Exactly three years have passed since our friend, formidable fighter and beautiful woman, Erin Toughill, gave us her excellent interview A lot of events (bad and good) have happened in her life since then. On the ring, she had several bouts - in professional boxing and in her favorite sport, MMA. On September 19, 2004 Erin's baby sister, Megan Toughill, was killed in a car wreck in California. Each of us is very sorry for her family - we are sending condolences to her and her relatives.

Erin and Megan Toughill

Three years on the ring

On July 24, 2003 at the Performing Arts Center in Oxnard, Califorria, Erin (163 lbs) won a four-round unanimous decision in the pro boxing bout over Nikki Conant (164? lbs) of Las Vegas. Toughill out-punched and out-landed Conant from the outside with right hands over the top. Toughill also scored with rights and left hooks on the inside. Conant was cut over her left eye, but this wasn't a big factor in the bout.

On November 14, 2003 at the Quiet Cannon in Montebello, California, Erin (158 lbs) won a four-round unanimous decision over debut fighter Ku'ulei Kupihea (159 lbs), a southpaw from Honolulu, Hawaii. Toughill was ranked #8 at super middleweight by my computer rankings at the time of this bout.

Erin was scheduled to fight IFBA, WIBC and NABA Super Middleweight champion Ann Wolfe of Waco, Texas on February 7, 2004 at Grand Casino Coushatta Pavilion in Kinder, Louisiana, but the bout was canceled at the last moment when Wolfe pulled out (for reasons that were variously reported as complaints about the purse, stomach flu and lip sores.) “I’m sure she would want this fight but she’s sick or something…” said Toughill to the auduence come watching the bout. Nobody from Wolfe's management was present to offer any explanation for the cancellation.
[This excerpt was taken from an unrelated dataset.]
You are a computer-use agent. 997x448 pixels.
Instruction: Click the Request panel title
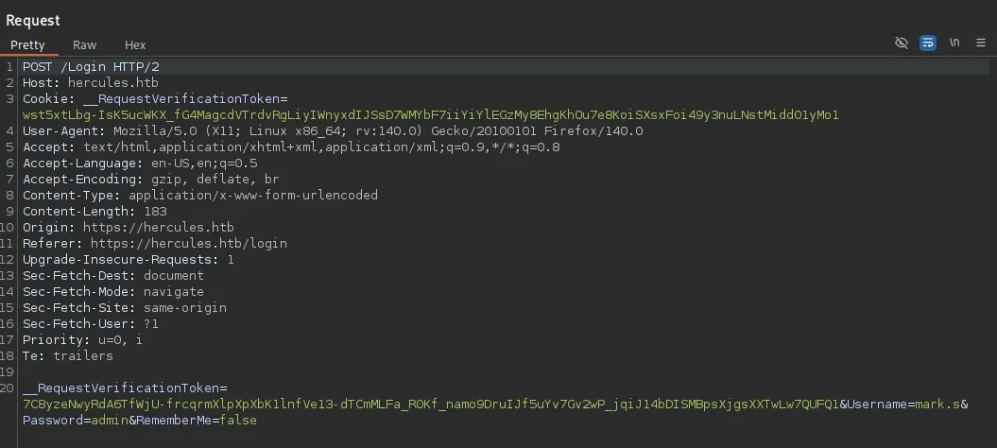point(33,20)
On July 31, 2004 at Sam's Town Casino in Tunica, Mississipp, Erin (170 lbs) won an eight-round unanimous (79-73,77-75,78-74) decision over the prominent knockouter Cassandra Geiggar (170 lbs) of Fayetteville, Arkansas, who fell to 6-3-0 (5 KOs) with the loss. The fighters started with active exchanging with heavy punches. As soon as Toughill got confidence, she began throwing most of her punches in combinations, ending several times with solid hooks to the body. As her confidence level increased, Toughill became more aggressive and less defensive minded. It was very intensive and really tough bout.

On October 22, 2004 on a black tie charity card at the Municipal Auditorium in Sarasota, Florida, Erin (167 lbs) won a ten-round unanimous decision over Yvonne Reis (164? lbs) of Fort Lauderdale, Florida for the WIBF 168-lb Intercontinental title. Reis fell to 3-5-1 (0 KOs) with the loss.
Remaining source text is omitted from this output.